= Job =
Starting with the line that contains "Image resolution: width=660" and continuing through the end of the data, reproduce those lines with "column A" changed to "column B" and nothing else altered. Leave the pictures out of your answer.
■ ■ ■ ■ ■
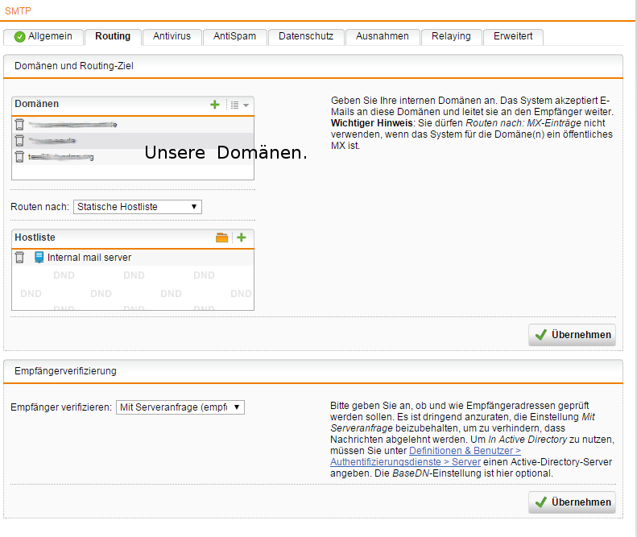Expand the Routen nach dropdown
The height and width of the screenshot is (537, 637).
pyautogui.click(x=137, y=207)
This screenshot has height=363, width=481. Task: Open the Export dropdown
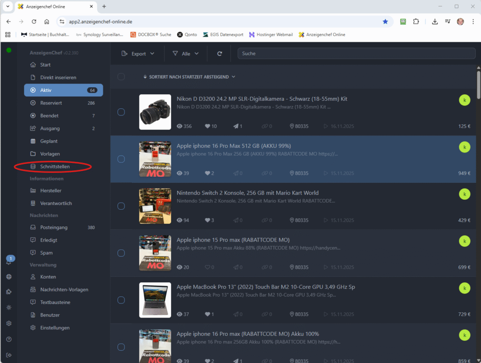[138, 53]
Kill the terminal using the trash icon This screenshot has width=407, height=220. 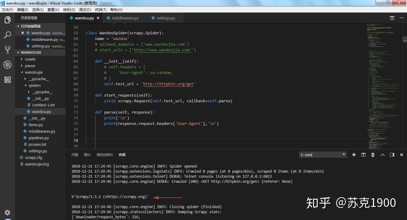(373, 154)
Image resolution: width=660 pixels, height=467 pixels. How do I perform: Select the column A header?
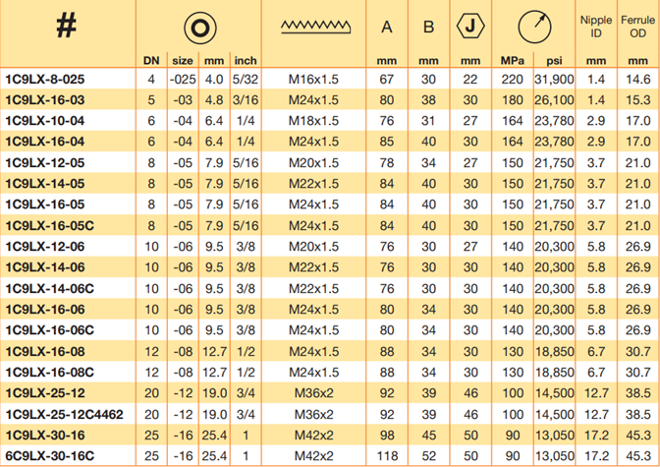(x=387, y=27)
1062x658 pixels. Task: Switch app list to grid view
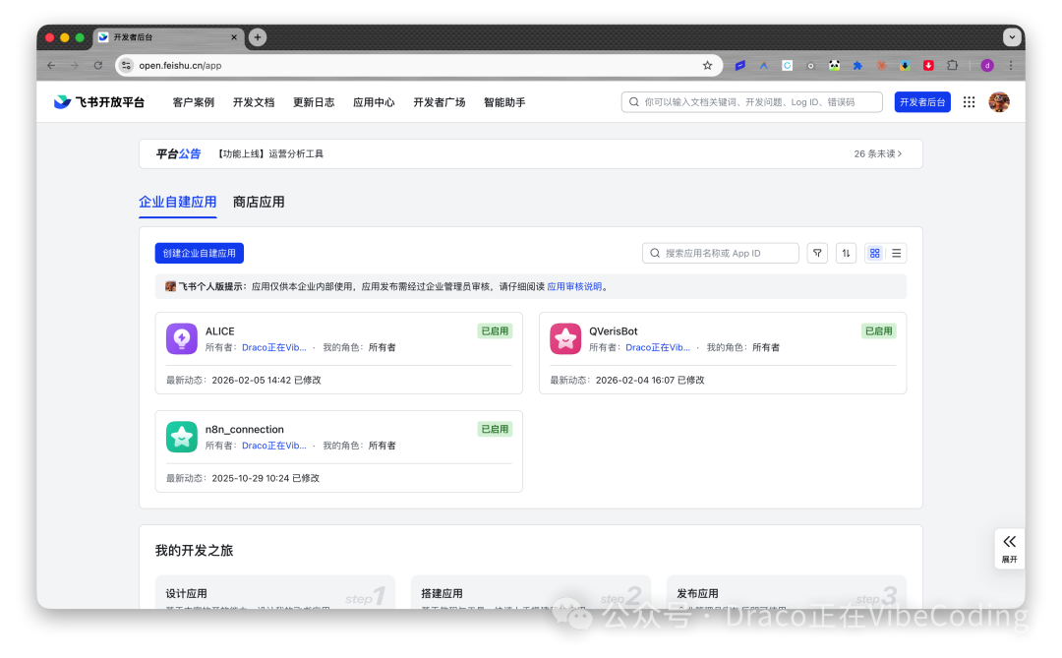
■ ■ ■ ■ ■
= Task answer =
Image resolution: width=660 pixels, height=467 pixels. How do I perform: Select the column B header?
(x=387, y=27)
1062x658 pixels. Task: Switch app list to grid view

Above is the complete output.